(Element and text location data)
....................

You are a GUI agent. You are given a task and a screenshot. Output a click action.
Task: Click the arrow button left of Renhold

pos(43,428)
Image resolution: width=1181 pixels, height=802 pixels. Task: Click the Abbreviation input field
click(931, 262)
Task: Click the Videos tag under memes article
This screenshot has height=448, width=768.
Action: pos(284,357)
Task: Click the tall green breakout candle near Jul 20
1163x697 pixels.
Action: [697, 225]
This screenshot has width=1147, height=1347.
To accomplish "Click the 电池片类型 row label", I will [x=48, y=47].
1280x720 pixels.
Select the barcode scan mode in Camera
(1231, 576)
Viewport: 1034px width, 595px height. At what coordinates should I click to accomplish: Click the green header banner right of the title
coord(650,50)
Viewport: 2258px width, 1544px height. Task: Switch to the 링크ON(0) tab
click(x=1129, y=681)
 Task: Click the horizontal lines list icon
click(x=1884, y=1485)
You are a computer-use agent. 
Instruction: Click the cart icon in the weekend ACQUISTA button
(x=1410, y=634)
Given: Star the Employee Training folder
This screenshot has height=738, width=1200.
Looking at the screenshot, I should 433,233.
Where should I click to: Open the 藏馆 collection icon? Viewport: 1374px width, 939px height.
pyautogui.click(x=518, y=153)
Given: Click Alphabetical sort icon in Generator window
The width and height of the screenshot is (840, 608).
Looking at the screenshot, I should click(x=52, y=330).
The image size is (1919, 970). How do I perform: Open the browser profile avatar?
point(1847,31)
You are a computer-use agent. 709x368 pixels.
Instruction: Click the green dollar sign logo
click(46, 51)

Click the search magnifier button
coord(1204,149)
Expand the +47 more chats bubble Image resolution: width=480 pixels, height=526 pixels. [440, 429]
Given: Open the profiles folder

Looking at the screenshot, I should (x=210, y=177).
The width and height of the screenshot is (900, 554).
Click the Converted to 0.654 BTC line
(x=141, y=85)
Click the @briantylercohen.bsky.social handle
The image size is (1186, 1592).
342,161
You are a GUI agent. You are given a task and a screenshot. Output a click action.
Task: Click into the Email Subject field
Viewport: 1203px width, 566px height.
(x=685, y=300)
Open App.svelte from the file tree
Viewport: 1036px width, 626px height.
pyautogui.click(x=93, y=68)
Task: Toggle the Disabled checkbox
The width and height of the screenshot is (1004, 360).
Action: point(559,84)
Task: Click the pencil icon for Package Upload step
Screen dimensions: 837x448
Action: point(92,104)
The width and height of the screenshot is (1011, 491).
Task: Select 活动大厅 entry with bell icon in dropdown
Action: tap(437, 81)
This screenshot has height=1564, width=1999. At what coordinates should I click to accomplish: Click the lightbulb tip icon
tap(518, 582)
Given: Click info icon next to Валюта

....................

**The request:** Tally the lines in the listing above that contain the string "agent", treating case as significant. Give only the number.

**Response below:** 4